Карташев весело вскочил было, размахивая руками, но вдруг побледнел и стремительно потянулся к графину.
— Ой! — вздохнул он, когда пропустил несколько глотков, — мне вдруг так нехорошо сделалось…
— Господь с тобой, — бросилась к нему мать. — Ты ничего не ел еще! И я слушаю…
У Карташева тряслись руки и ноги.
— Ничего… ничего… лучше… Ах, мне совсем нехорошо… — Карташев вдруг бессильно опустился на стул, и, если б не подоспевшие Зина с Наташей, упал бы на пол.
— Ничего, пройдет, — ободряла его Аглаида Васильевна, — спирту, одеколон.
Аглаида Васильевна смочила одеколоном лоб, виски сына, дала понюхать спирту и ждала результатов, смотря напряженно в лицо сына. Это было мертвенно-бледное лицо с полузакрытыми, безжизненными глазами, такое вымученное и изможденное, что сердце матери сжалось от боли. Так бесконечно дорог он был ей и так бесконечно жаль было его в эту минуту: сколько мученья, неправды… Ведь этот человек был ее сын, сын, для которого мечтала она же когда-то небо достать! Что испытал он, что выстрадал бессознательно в этой каторге непередаваемых мелочей, называемой обучением ума и воспитанием души?!

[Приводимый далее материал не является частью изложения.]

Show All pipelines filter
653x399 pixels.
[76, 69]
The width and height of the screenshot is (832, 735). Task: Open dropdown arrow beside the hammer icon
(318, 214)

— О, бедный, бедный мой мальчик! — И Аглаида Васильевна горячо целовала лицо и глаза сына.
— Нет, нет, поезжай в Петербург, — заговорила она, когда Карташев немного оправился и перешел на диван. — И я, может быть, также виновата, тоже помогала коверканью!.. Ах, как мне ясна вдруг стала вся эта уродливая картина нашей жизни… О, какая гадость… сколько лжи, фальши…
Карташев утомленно слушал.
— Гадость, мама! — произнес он, и слезы закапали у него из глаз. — Ах, как хотелось бы быть честным, хорошим, безупречным.
Карташев судорожно прижал руки к глазам и тихо, горько плакал. Плакали мать, Зина, Наташа, Маня. Плакали Ася и Сережа, хотя и не понимали ясно причины ни своих, ни слез других.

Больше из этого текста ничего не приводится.